Take this link to see more pics of my machine. www.redlinerennsport.homestead.com/Machines.html

Thanks for looking, and happy chip making!


----------



## tkingmo (Jul 28, 2013)

This is my VM2 and heavy 10 in shadow behind it.


----------



## Redlineman (Jul 28, 2013)

Hey;

Looks to be essentially the same machine, except for the more modern placement of the Z feed offset from center. It is much more cumbersome having them stacked and having to change handles. It is fairly easy to get confused and or forget which operation you are seeking to carry out.
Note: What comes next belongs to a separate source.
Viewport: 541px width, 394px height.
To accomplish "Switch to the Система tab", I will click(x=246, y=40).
Sure wish there were some corporate records and history out there to tell us when these buggers were born.


----------



## gkbikers (Jan 17, 2014)

Redlineman said:


> Hi All;
> 
> It would be great if everyone (anyone?) who had one of these would post as well.



I bought a Model V about two years ago, but I have not begun to restore/refurbish yet.   I've included a few pictures for those interested.
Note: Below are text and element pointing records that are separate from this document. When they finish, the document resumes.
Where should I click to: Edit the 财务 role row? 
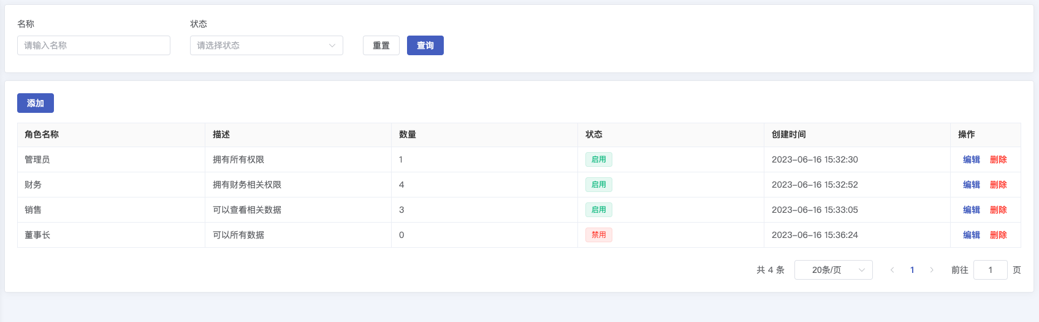[x=971, y=185]

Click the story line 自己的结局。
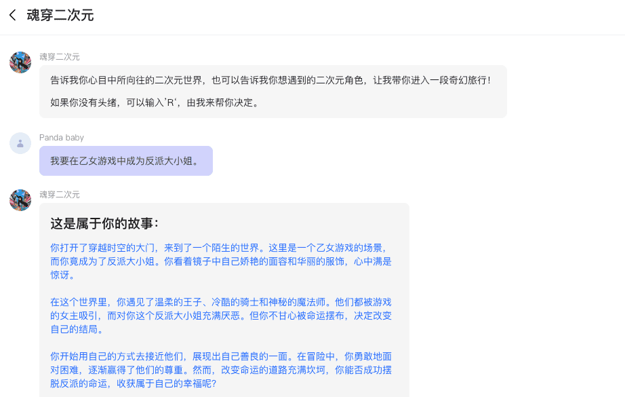coord(77,330)
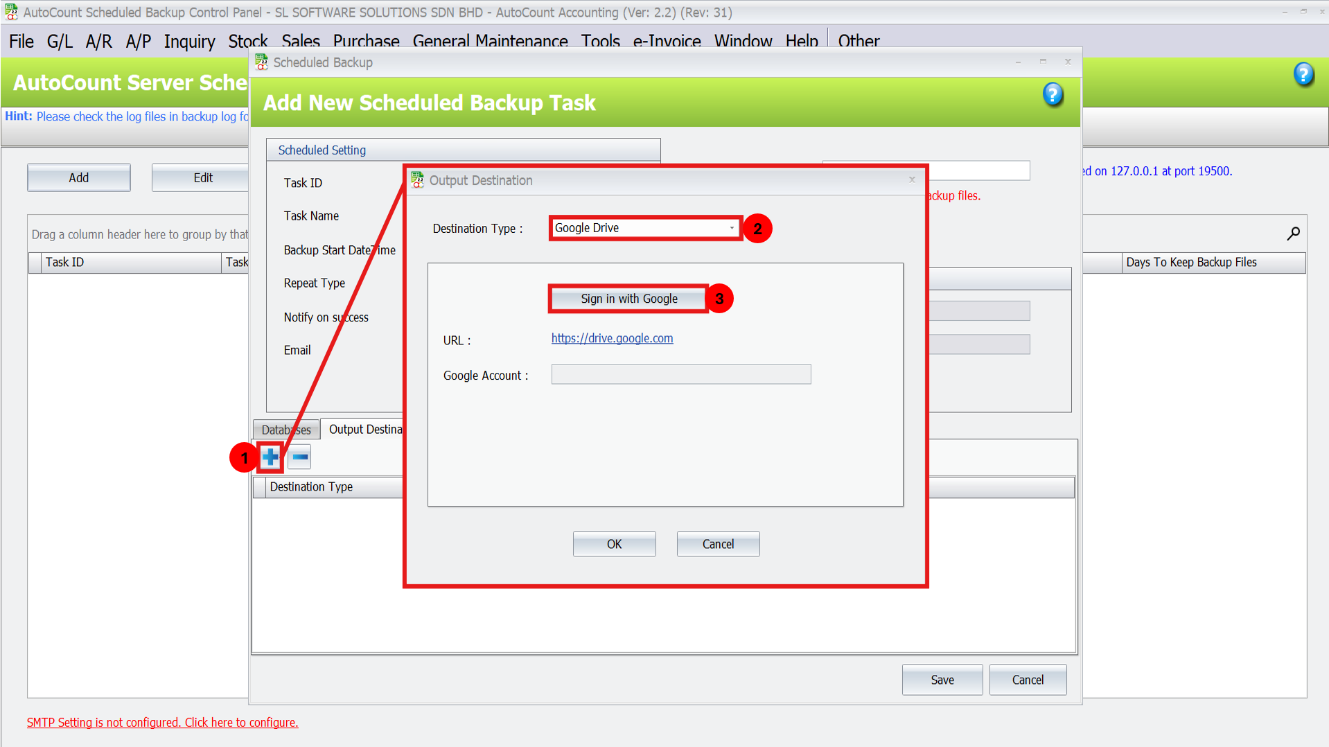Image resolution: width=1329 pixels, height=747 pixels.
Task: Open the Destination Type dropdown
Action: point(731,228)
Depending on how my other machines work out (K&T 2K Plain horizontal mill and a South Bend Turn-Nado 17 x 54 lathe), I may clean this Burke up or sell it.

Gary


----------



## Dan_S (Jan 18, 2014)

check out the one I used to own, its older than both of yours, serial number 1117. :LOL:
http://www.dans-hobbies.com/2008/12/15/my-new-to-me-mill/

I sold it about 2 years back to make room for other equipment. Honestly I think It's probably the perfect machine to throw a 1-1/2 to 2 HP motor on with a VFD.


----------



## frbutts (Feb 5, 2014)

What a stylish look for a machine tool. Not many made any more with such a clasic look


----------



## AR1911 (Feb 5, 2014)

The go to site for such info is lathes.co.uk. If you machine is not listed, send good photos and all the info you have to Tony Griffin, the site owner. He is always pleased to add new pages. 
  I have submitted two new machines in this way.  Since the pages were put up much data has been added as more owners add to the story


----------



## bonneblktrk (Feb 14, 2016)

Here's the one I use.  I did locate a parts diagrams booklet.


----------



## rustysspeedshop (Dec 12, 2016)

i would like a copy of any books or docs anyone can send. i too have a good working V2


----------



## rustysspeedshop (Dec 12, 2016)

another few pics


----------



## rustysspeedshop (Dec 12, 2016)

sorry my other post didnt go threw. i would like any parts diagrams or docs anyone would be willing to send. mine came with a powerfeed on it but had a few stripped gears. so i got a newer feed on it now. thanks


----------